June 1942
AP Photo
President Franklin D. Roosevelt launches the age of atomic weapons with the signing of the Manhattan Project.
Dec. 2, 1942
University of Chicago scientists achieve the first man-made nuclear chain reaction. It is a breakthrough to the creation of a nuclear bomb.
July 16, 1945
AP Photo
The United States conducts a successful test of the first atomic bomb at the Trinity site on Alamagordo Air Force Base, N.M.
Aug. 6, 1945
AP Photo
Hoping to bring an end to World War II in the Pacific theater, the United States sends the B-29 bomber Enola Gay to drop the "Little Boy" nuclear bomb on Hiroshima, Japan, releasing a force equal to 15 kilotons of explosive. About 75,000 people are killed.
Aug. 9, 1945
The United States drops a second nuclear bomb on Japan. The "Fatman" bomb, dropped on Nagasaki by the B-29 bomber Bock's Car, explodes with the force of 22 kilotons of explosive and kills about 40,000 people. Japan surrenders five days later.
Aug. 29, 1949
The Soviet Union successfully tests its first atomic bomb at Semipalatinsk. The detonation shocked the United States and ended its monopoly on being the sole nuclear weapons power.
Nov. 1, 1952
AP Photo
The United States tests its first hydrogen bomb at Eniwetok lagoon in the Marshall Islands, which sit in the South Pacific.
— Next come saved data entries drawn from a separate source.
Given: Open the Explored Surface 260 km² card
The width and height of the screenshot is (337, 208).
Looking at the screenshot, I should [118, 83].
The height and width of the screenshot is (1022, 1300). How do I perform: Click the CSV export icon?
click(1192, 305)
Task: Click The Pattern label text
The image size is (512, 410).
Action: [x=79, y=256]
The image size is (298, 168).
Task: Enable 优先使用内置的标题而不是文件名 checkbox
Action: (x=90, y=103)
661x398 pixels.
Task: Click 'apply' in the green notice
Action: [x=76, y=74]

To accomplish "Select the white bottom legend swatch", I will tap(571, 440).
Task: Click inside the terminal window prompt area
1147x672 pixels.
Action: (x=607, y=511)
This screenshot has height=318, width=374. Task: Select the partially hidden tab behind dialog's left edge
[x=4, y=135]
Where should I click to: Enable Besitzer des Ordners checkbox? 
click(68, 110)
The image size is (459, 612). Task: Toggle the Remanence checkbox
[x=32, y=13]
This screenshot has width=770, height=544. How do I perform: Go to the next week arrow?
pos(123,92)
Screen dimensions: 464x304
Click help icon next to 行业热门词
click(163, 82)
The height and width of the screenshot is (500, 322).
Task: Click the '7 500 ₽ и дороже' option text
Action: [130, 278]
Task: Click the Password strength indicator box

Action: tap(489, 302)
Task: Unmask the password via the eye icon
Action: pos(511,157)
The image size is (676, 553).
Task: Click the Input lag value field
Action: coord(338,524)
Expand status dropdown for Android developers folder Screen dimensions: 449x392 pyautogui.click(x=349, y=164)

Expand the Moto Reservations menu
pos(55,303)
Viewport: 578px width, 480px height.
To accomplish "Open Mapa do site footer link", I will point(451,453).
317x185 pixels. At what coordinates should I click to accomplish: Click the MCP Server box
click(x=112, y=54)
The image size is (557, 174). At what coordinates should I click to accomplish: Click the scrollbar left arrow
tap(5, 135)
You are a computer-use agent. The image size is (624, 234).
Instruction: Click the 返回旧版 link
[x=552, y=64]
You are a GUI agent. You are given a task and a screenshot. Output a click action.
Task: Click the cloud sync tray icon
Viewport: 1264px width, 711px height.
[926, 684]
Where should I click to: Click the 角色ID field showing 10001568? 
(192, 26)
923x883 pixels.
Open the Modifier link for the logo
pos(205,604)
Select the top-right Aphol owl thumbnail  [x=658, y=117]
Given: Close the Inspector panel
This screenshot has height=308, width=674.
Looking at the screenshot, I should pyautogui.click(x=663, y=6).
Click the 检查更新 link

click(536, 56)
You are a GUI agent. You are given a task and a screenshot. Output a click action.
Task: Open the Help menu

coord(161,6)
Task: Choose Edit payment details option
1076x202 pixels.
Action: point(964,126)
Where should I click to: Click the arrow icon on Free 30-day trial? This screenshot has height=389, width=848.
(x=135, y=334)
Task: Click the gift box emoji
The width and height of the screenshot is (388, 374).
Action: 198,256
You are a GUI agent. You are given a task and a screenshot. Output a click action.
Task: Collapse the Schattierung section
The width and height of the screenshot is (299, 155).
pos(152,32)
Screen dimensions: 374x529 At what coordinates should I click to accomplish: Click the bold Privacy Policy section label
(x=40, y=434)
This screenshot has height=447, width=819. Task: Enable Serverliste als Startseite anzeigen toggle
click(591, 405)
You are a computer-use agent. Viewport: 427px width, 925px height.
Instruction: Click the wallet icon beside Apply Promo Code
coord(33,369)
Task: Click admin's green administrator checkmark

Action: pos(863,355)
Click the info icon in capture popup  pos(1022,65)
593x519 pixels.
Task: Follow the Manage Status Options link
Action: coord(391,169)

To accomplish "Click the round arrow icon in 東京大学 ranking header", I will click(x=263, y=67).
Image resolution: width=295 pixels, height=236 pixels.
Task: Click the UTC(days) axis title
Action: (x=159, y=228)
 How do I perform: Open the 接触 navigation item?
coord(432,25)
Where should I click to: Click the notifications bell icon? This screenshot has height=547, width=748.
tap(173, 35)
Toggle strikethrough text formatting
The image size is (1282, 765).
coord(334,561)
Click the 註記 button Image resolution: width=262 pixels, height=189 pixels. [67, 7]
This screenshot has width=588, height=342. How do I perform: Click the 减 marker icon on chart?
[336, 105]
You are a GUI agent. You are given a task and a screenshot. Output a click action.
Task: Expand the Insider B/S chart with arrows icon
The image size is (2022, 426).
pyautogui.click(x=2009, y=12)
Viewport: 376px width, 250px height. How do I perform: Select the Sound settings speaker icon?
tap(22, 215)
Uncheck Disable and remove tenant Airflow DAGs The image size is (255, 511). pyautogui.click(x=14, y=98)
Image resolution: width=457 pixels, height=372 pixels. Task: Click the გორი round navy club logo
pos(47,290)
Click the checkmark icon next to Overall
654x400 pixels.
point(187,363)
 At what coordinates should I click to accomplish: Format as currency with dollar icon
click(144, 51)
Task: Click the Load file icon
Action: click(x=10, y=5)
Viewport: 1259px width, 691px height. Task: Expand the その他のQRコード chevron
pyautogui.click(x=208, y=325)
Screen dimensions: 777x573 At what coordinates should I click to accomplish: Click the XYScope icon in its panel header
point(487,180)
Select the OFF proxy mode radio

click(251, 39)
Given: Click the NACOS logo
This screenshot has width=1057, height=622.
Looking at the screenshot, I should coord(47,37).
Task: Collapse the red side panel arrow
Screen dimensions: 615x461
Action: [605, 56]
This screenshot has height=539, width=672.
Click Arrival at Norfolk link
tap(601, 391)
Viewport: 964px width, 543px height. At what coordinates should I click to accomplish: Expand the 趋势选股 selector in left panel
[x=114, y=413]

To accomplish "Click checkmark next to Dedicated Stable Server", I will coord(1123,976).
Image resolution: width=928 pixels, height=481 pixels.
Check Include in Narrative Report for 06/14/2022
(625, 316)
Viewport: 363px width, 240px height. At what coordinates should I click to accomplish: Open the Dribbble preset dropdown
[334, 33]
It has 700 times the power of "Little Boy." The Soviet Union tests its first hydrogen bomb almost one year later.
Sept. 30, 1954
AP Photo
The USS Nautilus, the first American nuclear powered submarine, is launched.
July 29, 1957
The United Nations International Atomic Energy Agency is created. The agency inspects nuclear reactors and plants to ensure they are being run for peaceful purposes.
Aug. 26, 1957
The Soviet Union announces the successful launch of an intercontinental ballistic missile.
July 20, 1960
The United States submarine USS George Washington successfully launches a Polaris missile from under water.
Oct. 22-28, 1962
AP Photo
The Cuban Missile Crisis keeps the world on edge as the United States and the Soviet Union come to the closest ever to starting a nuclear war. The standoff is dissolved as Soviet Premier Nikita Khrushchev removes the nuclear-armed missiles from the communist Cuba.
Aug. 5, 1963
AP Photo
The United States, the Soviet Union and the United Kingdom sign the Nuclear Test Ban Treaty to prohibit nuclear weapon tests in space, above ground and under water.
July 1, 1968
The United States, the Soviet Union and the United Kingdom sign the Non-Proliferation Treaty. The agreement limits the spread of military nuclear technology to non-nuclear nations wishing to build or acquire atomic weapons.
March 14, 1969
AP Photo
President Richard M. Nixon announces the decision to deploy a missile defense system called "Safeguard" to protect U.S. ICBM fields from attack.